» Task instructions
Repeat all the data that appears below, keeping it exact.

» Study material
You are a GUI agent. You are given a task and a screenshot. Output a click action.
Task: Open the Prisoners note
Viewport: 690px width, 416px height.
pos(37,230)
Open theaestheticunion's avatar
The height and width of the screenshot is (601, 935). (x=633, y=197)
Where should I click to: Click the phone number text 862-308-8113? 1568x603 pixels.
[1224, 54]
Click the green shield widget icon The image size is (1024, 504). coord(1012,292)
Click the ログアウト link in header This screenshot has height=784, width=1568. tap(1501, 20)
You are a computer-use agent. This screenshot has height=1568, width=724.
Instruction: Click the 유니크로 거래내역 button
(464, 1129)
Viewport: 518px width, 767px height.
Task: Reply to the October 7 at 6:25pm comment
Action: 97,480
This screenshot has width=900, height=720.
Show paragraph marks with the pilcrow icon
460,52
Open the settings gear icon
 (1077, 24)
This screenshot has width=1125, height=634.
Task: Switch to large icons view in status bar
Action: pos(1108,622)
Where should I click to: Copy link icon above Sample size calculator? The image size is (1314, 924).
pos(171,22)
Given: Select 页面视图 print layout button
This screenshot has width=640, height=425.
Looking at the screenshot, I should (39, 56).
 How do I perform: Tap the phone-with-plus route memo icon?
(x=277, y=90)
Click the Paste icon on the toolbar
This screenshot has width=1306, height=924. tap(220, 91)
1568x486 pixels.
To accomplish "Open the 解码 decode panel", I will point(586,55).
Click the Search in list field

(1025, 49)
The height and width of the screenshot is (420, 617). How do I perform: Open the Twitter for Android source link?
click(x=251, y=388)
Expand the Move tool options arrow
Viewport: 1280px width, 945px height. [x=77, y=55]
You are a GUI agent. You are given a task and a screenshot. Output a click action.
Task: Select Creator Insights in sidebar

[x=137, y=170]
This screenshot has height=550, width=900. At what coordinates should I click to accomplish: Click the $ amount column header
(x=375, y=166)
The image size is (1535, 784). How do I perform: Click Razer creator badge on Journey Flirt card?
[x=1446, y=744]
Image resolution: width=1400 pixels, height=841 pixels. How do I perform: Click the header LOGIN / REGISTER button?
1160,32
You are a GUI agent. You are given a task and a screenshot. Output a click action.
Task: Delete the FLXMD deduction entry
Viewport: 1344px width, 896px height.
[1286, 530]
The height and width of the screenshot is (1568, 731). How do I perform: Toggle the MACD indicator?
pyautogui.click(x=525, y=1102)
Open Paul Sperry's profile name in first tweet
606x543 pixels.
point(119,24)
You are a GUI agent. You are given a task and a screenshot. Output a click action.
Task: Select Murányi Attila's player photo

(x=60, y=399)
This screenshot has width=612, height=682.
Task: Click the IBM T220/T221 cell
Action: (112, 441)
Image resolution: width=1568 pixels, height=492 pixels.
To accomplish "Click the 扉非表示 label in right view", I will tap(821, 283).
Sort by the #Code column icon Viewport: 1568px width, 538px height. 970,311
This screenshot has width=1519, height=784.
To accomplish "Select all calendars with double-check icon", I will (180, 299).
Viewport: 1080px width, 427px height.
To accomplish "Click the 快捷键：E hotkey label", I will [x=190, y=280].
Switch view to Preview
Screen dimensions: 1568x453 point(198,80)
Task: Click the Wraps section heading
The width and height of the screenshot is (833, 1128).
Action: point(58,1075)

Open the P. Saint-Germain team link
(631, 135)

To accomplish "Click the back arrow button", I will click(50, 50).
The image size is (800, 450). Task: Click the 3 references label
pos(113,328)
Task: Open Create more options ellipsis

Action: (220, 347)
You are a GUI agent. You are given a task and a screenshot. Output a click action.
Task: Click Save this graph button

» Completed task
You are a GUI agent. You are given a task and a screenshot. Output a click action.
Task: Open the Prisoners note
Viewport: 690px width, 416px height.
pos(37,230)
Open theaestheticunion's avatar
The height and width of the screenshot is (601, 935). (x=633, y=197)
Where should I click to: Click the phone number text 862-308-8113? 1568x603 pixels.
[1224, 54]
Click the green shield widget icon The image size is (1024, 504). coord(1012,292)
Click the ログアウト link in header This screenshot has height=784, width=1568. tap(1501, 20)
You are a computer-use agent. This screenshot has height=1568, width=724.
Instruction: Click the 유니크로 거래내역 button
(464, 1129)
Viewport: 518px width, 767px height.
Task: Reply to the October 7 at 6:25pm comment
Action: 97,480
This screenshot has width=900, height=720.
Show paragraph marks with the pilcrow icon
460,52
Open the settings gear icon
 (1077, 24)
This screenshot has width=1125, height=634.
Task: Switch to large icons view in status bar
Action: pos(1108,622)
Where should I click to: Copy link icon above Sample size calculator? The image size is (1314, 924).
pos(171,22)
Given: Select 页面视图 print layout button
This screenshot has width=640, height=425.
Looking at the screenshot, I should (39, 56).
 How do I perform: Tap the phone-with-plus route memo icon?
(x=277, y=90)
Click the Paste icon on the toolbar
This screenshot has width=1306, height=924. tap(220, 91)
1568x486 pixels.
To accomplish "Open the 解码 decode panel", I will point(586,55).
Click the Search in list field

(1025, 49)
The height and width of the screenshot is (420, 617). How do I perform: Open the Twitter for Android source link?
click(x=251, y=388)
Expand the Move tool options arrow
Viewport: 1280px width, 945px height. [x=77, y=55]
You are a GUI agent. You are given a task and a screenshot. Output a click action.
Task: Select Creator Insights in sidebar

[x=137, y=170]
This screenshot has height=550, width=900. At what coordinates should I click to accomplish: Click the $ amount column header
(x=375, y=166)
The image size is (1535, 784). How do I perform: Click Razer creator badge on Journey Flirt card?
[x=1446, y=744]
Image resolution: width=1400 pixels, height=841 pixels. How do I perform: Click the header LOGIN / REGISTER button?
1160,32
You are a GUI agent. You are given a task and a screenshot. Output a click action.
Task: Delete the FLXMD deduction entry
Viewport: 1344px width, 896px height.
[1286, 530]
The height and width of the screenshot is (1568, 731). How do I perform: Toggle the MACD indicator?
pyautogui.click(x=525, y=1102)
Open Paul Sperry's profile name in first tweet
606x543 pixels.
point(119,24)
You are a GUI agent. You are given a task and a screenshot. Output a click action.
Task: Select Murányi Attila's player photo

(x=60, y=399)
This screenshot has width=612, height=682.
Task: Click the IBM T220/T221 cell
Action: (112, 441)
Image resolution: width=1568 pixels, height=492 pixels.
To accomplish "Click the 扉非表示 label in right view", I will tap(821, 283).
Sort by the #Code column icon Viewport: 1568px width, 538px height. 970,311
This screenshot has width=1519, height=784.
To accomplish "Select all calendars with double-check icon", I will (180, 299).
Viewport: 1080px width, 427px height.
To accomplish "Click the 快捷键：E hotkey label", I will [x=190, y=280].
Switch view to Preview
Screen dimensions: 1568x453 point(198,80)
Task: Click the Wraps section heading
The width and height of the screenshot is (833, 1128).
Action: point(58,1075)

Open the P. Saint-Germain team link
(631, 135)

To accomplish "Click the back arrow button", I will click(50, 50).
The image size is (800, 450). Task: Click the 3 references label
pos(113,328)
Task: Open Create more options ellipsis

Action: (220, 347)
You are a GUI agent. You are given a task and a screenshot. Output a click action.
Task: Click Save this graph button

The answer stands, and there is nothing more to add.